# Cartoon Network HD, is there some?



## Stewart Vernon (Jan 7, 2005)

Seriously, not a bash thread at all... I happened to be watching Cartoon Network earlier tonight on Dish and noticed several new shows in their Adult Swim block that were in letterbox widescreen. First time I've seen that... so I wanted to ask if any of these shows were shown in HD on their HD channel.

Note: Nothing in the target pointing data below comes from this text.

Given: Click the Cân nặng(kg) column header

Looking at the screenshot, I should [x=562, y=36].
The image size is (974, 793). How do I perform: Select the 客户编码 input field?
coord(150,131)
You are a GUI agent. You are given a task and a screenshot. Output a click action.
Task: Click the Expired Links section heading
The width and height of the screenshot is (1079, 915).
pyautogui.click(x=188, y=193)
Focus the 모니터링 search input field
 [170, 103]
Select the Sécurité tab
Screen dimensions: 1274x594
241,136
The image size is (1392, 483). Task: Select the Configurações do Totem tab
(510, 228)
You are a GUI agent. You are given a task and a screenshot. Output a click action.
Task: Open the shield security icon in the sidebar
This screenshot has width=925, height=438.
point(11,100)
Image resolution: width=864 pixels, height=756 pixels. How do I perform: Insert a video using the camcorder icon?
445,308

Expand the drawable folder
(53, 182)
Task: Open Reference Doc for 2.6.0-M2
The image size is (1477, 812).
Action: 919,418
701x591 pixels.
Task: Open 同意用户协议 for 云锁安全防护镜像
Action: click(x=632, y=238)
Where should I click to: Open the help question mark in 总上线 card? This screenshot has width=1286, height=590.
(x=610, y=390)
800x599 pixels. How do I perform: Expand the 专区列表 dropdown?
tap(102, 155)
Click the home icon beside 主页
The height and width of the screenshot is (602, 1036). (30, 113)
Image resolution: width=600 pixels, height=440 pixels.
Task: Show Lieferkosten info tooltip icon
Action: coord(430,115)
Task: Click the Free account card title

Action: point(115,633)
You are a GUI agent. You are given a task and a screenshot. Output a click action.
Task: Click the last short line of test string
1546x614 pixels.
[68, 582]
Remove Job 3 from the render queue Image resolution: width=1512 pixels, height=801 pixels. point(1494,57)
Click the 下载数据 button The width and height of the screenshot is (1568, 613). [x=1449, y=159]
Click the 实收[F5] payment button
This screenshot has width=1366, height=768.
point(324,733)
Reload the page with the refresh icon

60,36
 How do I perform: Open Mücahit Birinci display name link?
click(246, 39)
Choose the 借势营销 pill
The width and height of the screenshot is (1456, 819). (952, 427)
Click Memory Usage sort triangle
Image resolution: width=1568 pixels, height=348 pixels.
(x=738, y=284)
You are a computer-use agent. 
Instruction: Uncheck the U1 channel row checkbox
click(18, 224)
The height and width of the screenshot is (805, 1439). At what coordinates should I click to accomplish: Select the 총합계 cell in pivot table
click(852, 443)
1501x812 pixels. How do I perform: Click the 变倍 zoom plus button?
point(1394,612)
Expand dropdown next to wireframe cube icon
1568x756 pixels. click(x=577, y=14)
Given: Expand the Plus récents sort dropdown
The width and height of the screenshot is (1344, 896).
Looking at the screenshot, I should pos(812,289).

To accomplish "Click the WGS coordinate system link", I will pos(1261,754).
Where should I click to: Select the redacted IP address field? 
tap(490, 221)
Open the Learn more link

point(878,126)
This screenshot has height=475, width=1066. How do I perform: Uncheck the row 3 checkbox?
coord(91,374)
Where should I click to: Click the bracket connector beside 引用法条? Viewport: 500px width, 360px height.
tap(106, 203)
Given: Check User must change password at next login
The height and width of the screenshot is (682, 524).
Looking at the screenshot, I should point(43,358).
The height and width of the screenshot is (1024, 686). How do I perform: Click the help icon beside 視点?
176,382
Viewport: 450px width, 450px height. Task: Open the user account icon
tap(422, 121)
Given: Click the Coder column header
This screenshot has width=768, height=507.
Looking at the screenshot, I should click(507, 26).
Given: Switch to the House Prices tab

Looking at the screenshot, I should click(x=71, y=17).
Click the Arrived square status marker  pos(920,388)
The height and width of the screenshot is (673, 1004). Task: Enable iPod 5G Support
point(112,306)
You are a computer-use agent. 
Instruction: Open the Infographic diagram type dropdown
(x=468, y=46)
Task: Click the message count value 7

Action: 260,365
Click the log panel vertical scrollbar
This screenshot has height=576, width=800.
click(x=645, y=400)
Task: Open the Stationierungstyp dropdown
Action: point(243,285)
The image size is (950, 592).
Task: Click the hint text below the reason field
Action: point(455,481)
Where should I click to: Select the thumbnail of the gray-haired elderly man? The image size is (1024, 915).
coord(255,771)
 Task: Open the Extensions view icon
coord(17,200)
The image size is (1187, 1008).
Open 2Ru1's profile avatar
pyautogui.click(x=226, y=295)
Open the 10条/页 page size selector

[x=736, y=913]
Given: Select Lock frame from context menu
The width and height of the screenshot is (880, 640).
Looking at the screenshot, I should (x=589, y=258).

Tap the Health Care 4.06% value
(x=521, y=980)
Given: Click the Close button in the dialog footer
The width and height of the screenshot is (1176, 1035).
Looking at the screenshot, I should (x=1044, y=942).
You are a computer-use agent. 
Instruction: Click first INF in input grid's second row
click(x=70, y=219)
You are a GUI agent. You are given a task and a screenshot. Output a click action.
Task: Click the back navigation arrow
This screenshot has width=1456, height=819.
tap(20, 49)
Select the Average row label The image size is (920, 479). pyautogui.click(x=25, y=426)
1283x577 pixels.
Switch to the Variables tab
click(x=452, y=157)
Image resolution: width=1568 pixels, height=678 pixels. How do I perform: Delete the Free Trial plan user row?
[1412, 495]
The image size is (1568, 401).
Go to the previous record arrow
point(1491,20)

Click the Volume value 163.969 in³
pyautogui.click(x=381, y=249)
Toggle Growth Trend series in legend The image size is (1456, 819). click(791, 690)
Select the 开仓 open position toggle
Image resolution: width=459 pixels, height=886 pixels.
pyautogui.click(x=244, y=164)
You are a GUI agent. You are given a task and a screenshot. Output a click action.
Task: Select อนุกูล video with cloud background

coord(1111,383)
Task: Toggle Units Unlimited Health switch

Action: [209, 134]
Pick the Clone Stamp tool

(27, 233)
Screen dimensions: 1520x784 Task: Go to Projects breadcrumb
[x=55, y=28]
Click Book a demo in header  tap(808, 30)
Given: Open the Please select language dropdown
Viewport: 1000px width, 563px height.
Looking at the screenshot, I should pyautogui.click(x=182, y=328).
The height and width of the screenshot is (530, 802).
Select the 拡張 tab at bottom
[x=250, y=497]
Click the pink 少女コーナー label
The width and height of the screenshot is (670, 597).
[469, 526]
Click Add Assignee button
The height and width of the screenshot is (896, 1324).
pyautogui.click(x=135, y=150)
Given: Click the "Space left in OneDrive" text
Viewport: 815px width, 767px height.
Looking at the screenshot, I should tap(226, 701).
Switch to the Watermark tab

I watched "Aqua Teen Hunger Force"... yes, laugh and point, then you can answer  I don't watch "Squidbillies" but noticed they were in letterbox too... so if anyone else watches any of these shows, and has the HD channel, let me know if they were in HD tonight.


----------



## Stuart Sweet (Jun 19, 2006)

I don't know of any HD programming on this channel yet.


----------



## pratttech (Jan 13, 2008)

Only seen stretch-o-vision so far...


----------



## Stewart Vernon (Jan 7, 2005)

Wow... that's a shame if they are stretching (like TBS)... then again, isn't Cartoon Network in that family of channels?

I had thought there might not be much... but then last night seeing some new cartoons in widescreen (letterbox)... even if they aren't generated in HD resolution, they could have at least been broadcast widescreen instead of stretching.

That's a shame. I was hoping, even though I don't have the channel with Dish Network yet, that there was some content to look forward to when we get the channel someday.


----------



## Brandon428 (Mar 21, 2007)

DBZ looks pretty good to me.


----------



## gulfwarvet (Mar 7, 2007)

pratttech said:


> Only seen stretch-o-vision so far...


true, but my 6 year old daughter don't seem to mind all that much :grin:


----------



## Snoofie (May 29, 2003)

I've only noticed the stretching a few times on Cartoon Network. Most of the time they look really good upconverted, but I would still prefer it to be OAR like Nick does on their cartoons for NickHD.


----------



## kb7oeb (Jun 16, 2004)

I now receive this channel on dish network, is there any HD content on this channel yet?


----------



## paulman182 (Aug 4, 2006)

They ran a feature film a couple of weeks ago that was HD, at least the guide said so and it looked like it to me. I can't remember what movie it was, however.


----------